Incorporating fuss-free, easy to prepare dinners into your healthy eating plan is a good way to ensure you are setting yourself up for weight loss success.
This easy, nutritious recipe for a No Fuss Baked Butternut Pumpkin requires minimal prep time, and since it spends more than an hour in the oven, that gives you time to catch up on chores or spend time with your kids or partner.
Packed with vegetables, you’ll be receiving many essential vitamins and minerals, as well as fibre and antioxidants. This is a great way to up your vegie intake in one shot!
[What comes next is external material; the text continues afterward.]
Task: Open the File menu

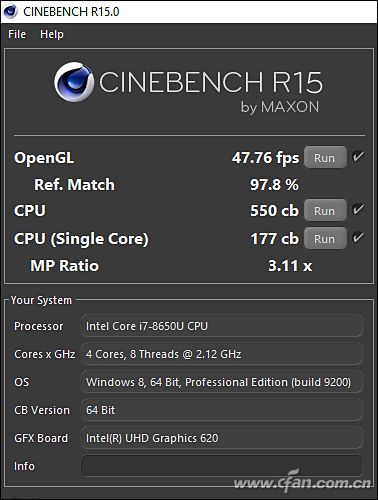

- 1 butternut pumpkin, seed removed and cut in half
- 2 x handfuls of baby spinach, chopped
- 1 x handful of rocket
- 1 cup of mushrooms. finely chopped
- 1 tablespoon of chopped chives
- 100 grams reduced-fat cheddar
- Add black olives for some added tang
- Add chopped capsicum to the filling
- Substitute the fresh chives for dried oregano or thyme
- Add chopped fresh chilli for added heat
- Take your butternut pumpkin halves and place on a large baking tray and cook for an hour in an oven preheated to 190 degrees Celsius.
- Meanwhile, combine the grated cheese, chopped mushrooms, baby spinach, and chives in a bowl.
- After an hour of cooking, carefully remove the butternut pumpkin from the oven and fill the cavity with the vegetable cheese mixture.
- Cook for a further 10-15 minutes until the cheese is melted and golden brown.
- Serve on a plate scattered with fresh rocket.